Exercise goal —
Search the records for the string "arrow". Copy each line where it occurs.
BEGIN Material for this exercise
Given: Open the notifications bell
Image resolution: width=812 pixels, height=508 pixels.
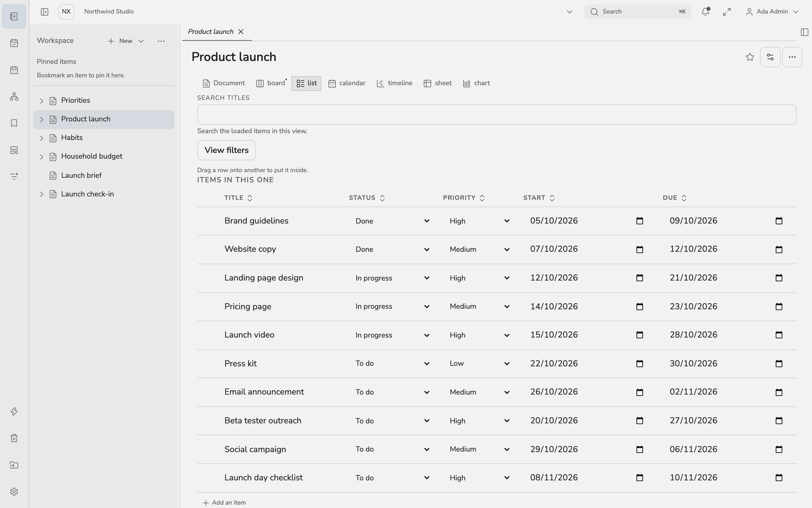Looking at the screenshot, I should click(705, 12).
END Material for this exercise
BEGIN Material for this exercise
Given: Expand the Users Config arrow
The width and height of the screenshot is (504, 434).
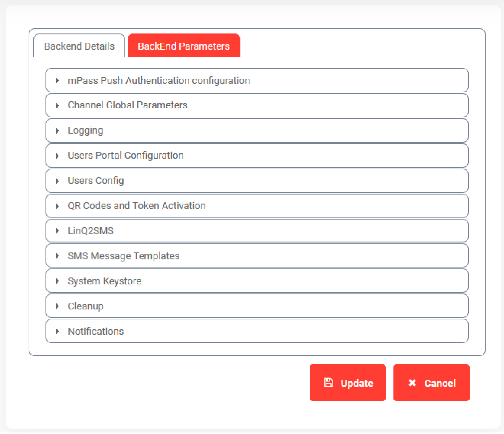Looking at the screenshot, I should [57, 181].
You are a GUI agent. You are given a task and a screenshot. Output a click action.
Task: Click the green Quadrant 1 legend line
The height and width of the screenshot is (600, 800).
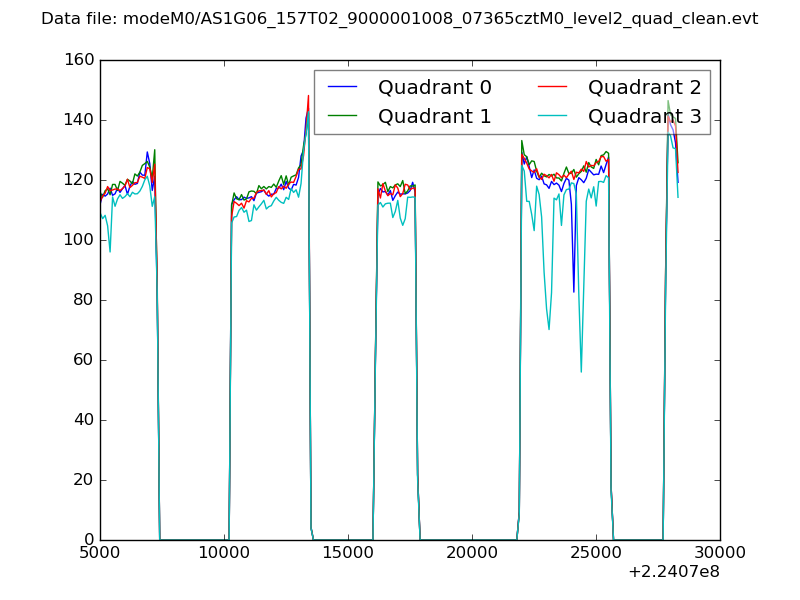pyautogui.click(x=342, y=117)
END Material for this exercise
BEGIN Material for this exercise
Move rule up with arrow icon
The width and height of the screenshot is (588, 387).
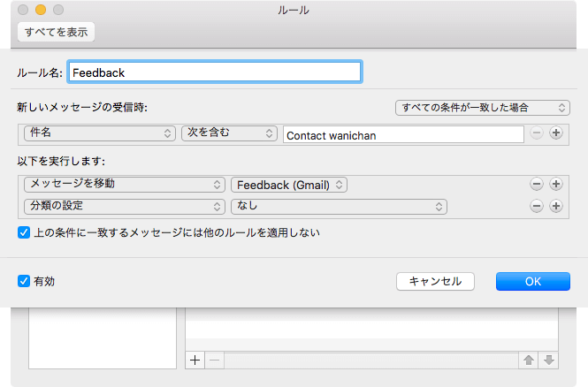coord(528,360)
END Material for this exercise
Result for this task —
Given: Expand the Users Config arrow
Move rule up with arrow icon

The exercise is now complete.